Empire: Total War introduces a host of revolutionary new features, including true 3D naval combat. For the first time in the Total War series, you will be able to intuitively command single ships or vast fleets upon seascapes rich with extraordinary water and weather effects that play a huge role in your eventual glorious success or ignominious defeat. After pummelling your enemy with cannon fire, close in to grapple their ship and prepare to board, taking control of your men as they fight hand-to-hand on the decks of these wooden behemoths.
In addition, Empire: Total War will see further enhancements to the Total War series’ signature 3D battles and turn-based campaign map.
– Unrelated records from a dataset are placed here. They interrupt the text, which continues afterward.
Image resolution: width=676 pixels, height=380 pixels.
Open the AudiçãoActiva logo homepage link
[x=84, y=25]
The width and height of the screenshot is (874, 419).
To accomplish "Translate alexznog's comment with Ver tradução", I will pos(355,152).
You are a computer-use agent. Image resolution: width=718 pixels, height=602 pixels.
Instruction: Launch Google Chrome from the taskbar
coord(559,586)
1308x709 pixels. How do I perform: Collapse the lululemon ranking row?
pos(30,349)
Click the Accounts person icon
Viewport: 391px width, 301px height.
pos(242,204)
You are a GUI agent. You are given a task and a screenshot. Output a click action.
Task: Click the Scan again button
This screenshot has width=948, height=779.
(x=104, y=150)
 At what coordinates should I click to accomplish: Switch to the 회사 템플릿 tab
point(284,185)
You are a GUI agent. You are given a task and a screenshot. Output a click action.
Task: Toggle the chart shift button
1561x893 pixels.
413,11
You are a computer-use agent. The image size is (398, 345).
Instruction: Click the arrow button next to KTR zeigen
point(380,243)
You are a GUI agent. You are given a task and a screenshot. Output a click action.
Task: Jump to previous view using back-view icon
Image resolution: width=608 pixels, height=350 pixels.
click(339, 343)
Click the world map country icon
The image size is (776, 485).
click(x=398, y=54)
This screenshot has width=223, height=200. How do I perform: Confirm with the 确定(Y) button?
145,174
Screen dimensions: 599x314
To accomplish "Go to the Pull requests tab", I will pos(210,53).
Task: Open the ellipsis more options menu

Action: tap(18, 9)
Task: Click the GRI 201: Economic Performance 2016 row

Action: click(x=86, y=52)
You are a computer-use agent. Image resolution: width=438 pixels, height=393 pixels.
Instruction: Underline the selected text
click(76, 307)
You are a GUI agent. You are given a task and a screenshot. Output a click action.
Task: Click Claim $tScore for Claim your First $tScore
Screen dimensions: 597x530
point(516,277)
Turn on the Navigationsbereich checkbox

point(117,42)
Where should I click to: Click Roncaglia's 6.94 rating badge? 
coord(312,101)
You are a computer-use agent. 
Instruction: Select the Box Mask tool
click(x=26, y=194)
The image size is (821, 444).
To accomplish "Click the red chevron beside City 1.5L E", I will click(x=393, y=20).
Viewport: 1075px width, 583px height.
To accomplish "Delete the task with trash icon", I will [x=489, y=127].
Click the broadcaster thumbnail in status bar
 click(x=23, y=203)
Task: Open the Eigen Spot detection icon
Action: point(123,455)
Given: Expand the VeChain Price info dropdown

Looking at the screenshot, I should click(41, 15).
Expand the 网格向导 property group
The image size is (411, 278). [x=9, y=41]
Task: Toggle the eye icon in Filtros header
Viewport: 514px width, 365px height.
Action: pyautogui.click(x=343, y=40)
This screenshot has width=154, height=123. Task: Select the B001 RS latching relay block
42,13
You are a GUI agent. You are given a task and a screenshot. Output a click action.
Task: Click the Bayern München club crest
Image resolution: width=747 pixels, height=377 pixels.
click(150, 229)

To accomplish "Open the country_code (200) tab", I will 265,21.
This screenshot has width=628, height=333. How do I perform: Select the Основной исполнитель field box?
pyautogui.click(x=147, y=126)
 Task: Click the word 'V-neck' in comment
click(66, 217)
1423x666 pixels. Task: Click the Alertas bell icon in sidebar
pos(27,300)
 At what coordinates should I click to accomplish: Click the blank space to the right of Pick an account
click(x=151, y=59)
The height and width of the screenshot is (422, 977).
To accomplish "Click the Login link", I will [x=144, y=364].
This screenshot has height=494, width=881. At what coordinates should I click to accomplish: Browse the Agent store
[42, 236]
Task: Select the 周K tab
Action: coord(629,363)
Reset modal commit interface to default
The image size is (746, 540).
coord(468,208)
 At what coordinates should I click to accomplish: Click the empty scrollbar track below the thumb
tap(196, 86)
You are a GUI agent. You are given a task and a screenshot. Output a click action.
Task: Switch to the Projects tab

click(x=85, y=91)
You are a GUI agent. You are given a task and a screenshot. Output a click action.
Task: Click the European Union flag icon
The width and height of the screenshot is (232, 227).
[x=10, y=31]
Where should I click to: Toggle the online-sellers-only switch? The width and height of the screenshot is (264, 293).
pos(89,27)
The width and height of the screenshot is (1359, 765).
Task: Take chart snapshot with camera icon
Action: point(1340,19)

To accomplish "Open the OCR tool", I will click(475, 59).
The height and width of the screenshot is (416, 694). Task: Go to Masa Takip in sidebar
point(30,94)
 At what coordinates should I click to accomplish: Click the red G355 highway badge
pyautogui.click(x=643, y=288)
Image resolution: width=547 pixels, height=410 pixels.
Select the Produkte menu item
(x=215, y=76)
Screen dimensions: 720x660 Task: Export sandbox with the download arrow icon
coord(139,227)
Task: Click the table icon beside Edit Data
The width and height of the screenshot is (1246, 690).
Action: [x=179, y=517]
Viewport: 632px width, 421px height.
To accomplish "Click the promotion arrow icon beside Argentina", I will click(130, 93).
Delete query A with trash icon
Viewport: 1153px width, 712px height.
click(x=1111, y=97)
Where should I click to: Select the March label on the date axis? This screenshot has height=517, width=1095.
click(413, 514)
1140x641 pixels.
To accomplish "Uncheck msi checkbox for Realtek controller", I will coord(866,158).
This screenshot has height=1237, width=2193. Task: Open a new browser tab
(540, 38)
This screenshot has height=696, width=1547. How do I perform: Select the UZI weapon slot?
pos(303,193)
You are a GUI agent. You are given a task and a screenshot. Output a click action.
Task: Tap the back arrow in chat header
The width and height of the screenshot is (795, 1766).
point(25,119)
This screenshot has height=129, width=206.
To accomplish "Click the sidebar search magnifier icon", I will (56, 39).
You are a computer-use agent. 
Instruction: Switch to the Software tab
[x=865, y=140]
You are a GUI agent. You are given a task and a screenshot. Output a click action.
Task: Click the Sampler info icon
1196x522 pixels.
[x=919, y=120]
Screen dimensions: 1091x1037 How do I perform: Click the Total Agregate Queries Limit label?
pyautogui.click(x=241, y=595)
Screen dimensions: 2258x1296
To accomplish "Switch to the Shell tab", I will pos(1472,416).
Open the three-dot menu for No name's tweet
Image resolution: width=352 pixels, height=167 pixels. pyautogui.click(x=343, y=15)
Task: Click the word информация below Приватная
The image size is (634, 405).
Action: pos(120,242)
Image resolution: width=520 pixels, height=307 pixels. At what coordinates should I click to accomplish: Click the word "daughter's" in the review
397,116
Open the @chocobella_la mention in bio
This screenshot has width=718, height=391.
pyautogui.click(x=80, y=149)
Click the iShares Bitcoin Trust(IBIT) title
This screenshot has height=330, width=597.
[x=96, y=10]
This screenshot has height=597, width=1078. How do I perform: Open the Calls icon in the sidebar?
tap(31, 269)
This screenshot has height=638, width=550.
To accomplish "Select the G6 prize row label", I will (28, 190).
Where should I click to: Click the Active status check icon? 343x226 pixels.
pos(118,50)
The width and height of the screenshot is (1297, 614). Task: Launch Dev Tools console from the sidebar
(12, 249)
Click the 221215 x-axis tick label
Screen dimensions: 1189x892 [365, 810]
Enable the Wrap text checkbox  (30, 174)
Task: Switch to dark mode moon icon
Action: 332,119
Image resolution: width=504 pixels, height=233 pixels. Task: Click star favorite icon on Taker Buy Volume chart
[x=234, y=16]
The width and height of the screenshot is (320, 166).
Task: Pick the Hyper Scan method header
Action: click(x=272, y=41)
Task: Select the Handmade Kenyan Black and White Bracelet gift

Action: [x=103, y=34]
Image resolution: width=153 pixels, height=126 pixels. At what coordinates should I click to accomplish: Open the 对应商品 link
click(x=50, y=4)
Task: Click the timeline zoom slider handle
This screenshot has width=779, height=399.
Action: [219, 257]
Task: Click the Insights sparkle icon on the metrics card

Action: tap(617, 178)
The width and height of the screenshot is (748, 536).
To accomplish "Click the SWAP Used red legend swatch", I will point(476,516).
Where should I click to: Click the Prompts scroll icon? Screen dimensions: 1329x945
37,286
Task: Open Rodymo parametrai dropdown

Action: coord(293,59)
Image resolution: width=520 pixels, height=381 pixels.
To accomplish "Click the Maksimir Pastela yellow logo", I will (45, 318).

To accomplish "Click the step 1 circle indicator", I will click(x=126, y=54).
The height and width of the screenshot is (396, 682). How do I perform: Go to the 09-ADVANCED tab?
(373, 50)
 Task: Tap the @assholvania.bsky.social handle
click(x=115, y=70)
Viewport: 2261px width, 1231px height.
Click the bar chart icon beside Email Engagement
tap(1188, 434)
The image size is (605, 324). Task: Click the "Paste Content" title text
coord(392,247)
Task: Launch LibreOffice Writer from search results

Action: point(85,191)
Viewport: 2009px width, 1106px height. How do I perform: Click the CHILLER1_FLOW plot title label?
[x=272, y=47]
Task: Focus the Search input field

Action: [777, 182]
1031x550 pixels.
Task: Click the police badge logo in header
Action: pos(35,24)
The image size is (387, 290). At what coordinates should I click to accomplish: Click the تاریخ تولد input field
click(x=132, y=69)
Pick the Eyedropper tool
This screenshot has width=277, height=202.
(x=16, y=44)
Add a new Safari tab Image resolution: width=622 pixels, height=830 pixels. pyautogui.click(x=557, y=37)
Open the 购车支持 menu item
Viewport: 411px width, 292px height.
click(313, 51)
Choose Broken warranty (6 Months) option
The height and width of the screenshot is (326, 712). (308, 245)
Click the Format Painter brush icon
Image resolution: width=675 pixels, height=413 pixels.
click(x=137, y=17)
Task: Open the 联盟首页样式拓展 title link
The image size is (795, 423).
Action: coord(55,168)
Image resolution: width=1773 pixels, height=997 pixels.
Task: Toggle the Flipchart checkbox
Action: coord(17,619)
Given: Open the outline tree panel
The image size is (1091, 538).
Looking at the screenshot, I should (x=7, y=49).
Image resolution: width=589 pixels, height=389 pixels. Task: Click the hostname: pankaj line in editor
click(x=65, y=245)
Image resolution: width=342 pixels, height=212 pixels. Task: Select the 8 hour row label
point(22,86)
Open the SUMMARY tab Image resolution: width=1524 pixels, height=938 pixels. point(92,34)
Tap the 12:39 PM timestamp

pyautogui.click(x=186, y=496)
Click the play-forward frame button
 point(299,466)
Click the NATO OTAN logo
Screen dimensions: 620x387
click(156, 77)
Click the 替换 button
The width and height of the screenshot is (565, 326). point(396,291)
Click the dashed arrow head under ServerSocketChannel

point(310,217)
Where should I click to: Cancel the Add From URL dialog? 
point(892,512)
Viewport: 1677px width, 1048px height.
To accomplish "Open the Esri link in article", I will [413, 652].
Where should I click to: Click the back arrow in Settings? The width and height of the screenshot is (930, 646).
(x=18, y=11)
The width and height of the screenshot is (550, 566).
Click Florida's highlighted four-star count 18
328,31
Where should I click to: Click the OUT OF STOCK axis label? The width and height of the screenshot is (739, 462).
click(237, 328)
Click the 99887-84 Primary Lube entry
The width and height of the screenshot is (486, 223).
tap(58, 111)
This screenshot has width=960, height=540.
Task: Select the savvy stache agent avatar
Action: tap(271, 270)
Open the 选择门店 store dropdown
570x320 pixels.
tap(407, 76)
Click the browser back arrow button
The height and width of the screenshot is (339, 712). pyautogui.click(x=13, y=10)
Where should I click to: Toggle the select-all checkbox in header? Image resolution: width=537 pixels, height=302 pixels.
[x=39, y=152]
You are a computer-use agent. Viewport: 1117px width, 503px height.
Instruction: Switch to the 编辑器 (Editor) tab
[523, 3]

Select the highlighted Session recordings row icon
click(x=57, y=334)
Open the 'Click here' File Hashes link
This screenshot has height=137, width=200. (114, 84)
Real-time battles will pose new challenges with the addition of cannon and musket, challenging players to master new formations and tactics as a result of the increasing role of gunpowder within warfare. And the Campaign Map — for many, the heart of Total War — introduces a variety of new and upgraded elements, including new systems for Trade, Diplomacy and Espionage with agents; a refined and streamlined UI; improved Advisors; and a vastly extended scope, taking in the riches of India, the turbulence of Europe and, for the first time, the untapped potential of the United States of America.
- Take command on the high seas. New real-time 3D naval warfare takes Total War's unparalleled battle action to the high seas, with players commanding single ships or vast fleets.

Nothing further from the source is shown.